___ Source data
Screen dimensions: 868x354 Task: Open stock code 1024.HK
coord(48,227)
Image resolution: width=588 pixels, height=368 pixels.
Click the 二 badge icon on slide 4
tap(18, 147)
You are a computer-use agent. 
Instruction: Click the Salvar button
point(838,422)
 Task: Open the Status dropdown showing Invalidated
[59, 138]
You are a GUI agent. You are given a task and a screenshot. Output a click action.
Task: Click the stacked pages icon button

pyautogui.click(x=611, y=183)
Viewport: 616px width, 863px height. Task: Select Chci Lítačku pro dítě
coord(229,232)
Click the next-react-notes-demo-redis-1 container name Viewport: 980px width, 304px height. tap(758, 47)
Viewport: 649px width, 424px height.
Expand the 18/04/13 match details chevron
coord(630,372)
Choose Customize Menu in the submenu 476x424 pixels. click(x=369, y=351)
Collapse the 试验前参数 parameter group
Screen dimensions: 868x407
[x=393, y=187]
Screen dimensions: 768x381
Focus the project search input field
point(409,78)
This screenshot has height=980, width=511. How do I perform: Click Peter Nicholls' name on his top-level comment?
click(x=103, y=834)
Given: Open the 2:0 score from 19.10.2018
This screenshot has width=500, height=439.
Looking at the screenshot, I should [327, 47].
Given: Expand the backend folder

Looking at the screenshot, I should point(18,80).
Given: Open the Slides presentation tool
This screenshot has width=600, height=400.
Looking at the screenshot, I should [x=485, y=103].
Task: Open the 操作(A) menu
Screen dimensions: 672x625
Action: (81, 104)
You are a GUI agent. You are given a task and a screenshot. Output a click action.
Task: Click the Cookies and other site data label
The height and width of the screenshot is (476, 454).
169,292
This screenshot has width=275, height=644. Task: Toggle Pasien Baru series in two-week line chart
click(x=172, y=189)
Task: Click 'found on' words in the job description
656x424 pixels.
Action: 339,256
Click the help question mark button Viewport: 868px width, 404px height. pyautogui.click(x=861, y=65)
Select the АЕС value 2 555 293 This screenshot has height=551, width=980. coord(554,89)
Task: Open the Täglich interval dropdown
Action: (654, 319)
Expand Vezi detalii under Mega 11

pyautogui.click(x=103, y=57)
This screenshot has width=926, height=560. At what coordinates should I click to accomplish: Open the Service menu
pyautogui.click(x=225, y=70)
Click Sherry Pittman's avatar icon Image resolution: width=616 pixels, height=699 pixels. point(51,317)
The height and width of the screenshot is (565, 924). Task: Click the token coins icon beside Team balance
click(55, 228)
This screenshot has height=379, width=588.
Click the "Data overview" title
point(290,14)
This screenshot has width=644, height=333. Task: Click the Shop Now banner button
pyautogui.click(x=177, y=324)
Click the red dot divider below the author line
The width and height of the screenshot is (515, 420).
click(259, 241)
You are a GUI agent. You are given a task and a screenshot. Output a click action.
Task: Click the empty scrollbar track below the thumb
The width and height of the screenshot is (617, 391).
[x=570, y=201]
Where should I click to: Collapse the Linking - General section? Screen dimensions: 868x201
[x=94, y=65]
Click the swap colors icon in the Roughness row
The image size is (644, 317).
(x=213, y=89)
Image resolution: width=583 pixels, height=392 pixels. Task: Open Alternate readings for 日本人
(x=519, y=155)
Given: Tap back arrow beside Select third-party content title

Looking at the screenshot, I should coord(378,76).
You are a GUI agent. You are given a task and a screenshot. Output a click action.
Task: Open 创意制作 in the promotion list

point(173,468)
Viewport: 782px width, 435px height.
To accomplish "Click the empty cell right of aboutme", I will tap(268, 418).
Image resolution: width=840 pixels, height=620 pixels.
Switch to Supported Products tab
______
An exact repetition of all the entries is required.

Screen dimensions: 868x354 Task: Open stock code 1024.HK
coord(48,227)
Image resolution: width=588 pixels, height=368 pixels.
Click the 二 badge icon on slide 4
tap(18, 147)
You are a computer-use agent. 
Instruction: Click the Salvar button
point(838,422)
 Task: Open the Status dropdown showing Invalidated
[59, 138]
You are a GUI agent. You are given a task and a screenshot. Output a click action.
Task: Click the stacked pages icon button

pyautogui.click(x=611, y=183)
Viewport: 616px width, 863px height. Task: Select Chci Lítačku pro dítě
coord(229,232)
Click the next-react-notes-demo-redis-1 container name Viewport: 980px width, 304px height. tap(758, 47)
Viewport: 649px width, 424px height.
Expand the 18/04/13 match details chevron
coord(630,372)
Choose Customize Menu in the submenu 476x424 pixels. click(x=369, y=351)
Collapse the 试验前参数 parameter group
Screen dimensions: 868x407
[x=393, y=187]
Screen dimensions: 768x381
Focus the project search input field
point(409,78)
This screenshot has height=980, width=511. How do I perform: Click Peter Nicholls' name on his top-level comment?
click(x=103, y=834)
Given: Open the 2:0 score from 19.10.2018
This screenshot has width=500, height=439.
Looking at the screenshot, I should [327, 47].
Given: Expand the backend folder

Looking at the screenshot, I should point(18,80).
Given: Open the Slides presentation tool
This screenshot has width=600, height=400.
Looking at the screenshot, I should [x=485, y=103].
Task: Open the 操作(A) menu
Screen dimensions: 672x625
Action: (81, 104)
You are a GUI agent. You are given a task and a screenshot. Output a click action.
Task: Click the Cookies and other site data label
The height and width of the screenshot is (476, 454).
169,292
This screenshot has width=275, height=644. Task: Toggle Pasien Baru series in two-week line chart
click(x=172, y=189)
Task: Click 'found on' words in the job description
656x424 pixels.
Action: 339,256
Click the help question mark button Viewport: 868px width, 404px height. pyautogui.click(x=861, y=65)
Select the АЕС value 2 555 293 This screenshot has height=551, width=980. coord(554,89)
Task: Open the Täglich interval dropdown
Action: (654, 319)
Expand Vezi detalii under Mega 11

pyautogui.click(x=103, y=57)
This screenshot has width=926, height=560. At what coordinates should I click to accomplish: Open the Service menu
pyautogui.click(x=225, y=70)
Click Sherry Pittman's avatar icon Image resolution: width=616 pixels, height=699 pixels. point(51,317)
The height and width of the screenshot is (565, 924). Task: Click the token coins icon beside Team balance
click(55, 228)
This screenshot has height=379, width=588.
Click the "Data overview" title
point(290,14)
This screenshot has width=644, height=333. Task: Click the Shop Now banner button
pyautogui.click(x=177, y=324)
Click the red dot divider below the author line
The width and height of the screenshot is (515, 420).
click(259, 241)
You are a GUI agent. You are given a task and a screenshot. Output a click action.
Task: Click the empty scrollbar track below the thumb
The width and height of the screenshot is (617, 391).
[x=570, y=201]
Where should I click to: Collapse the Linking - General section? Screen dimensions: 868x201
[x=94, y=65]
Click the swap colors icon in the Roughness row
The image size is (644, 317).
(x=213, y=89)
Image resolution: width=583 pixels, height=392 pixels. Task: Open Alternate readings for 日本人
(x=519, y=155)
Given: Tap back arrow beside Select third-party content title

Looking at the screenshot, I should coord(378,76).
You are a GUI agent. You are given a task and a screenshot. Output a click action.
Task: Open 创意制作 in the promotion list

point(173,468)
Viewport: 782px width, 435px height.
To accomplish "Click the empty cell right of aboutme", I will tap(268, 418).
Image resolution: width=840 pixels, height=620 pixels.
Switch to Supported Products tab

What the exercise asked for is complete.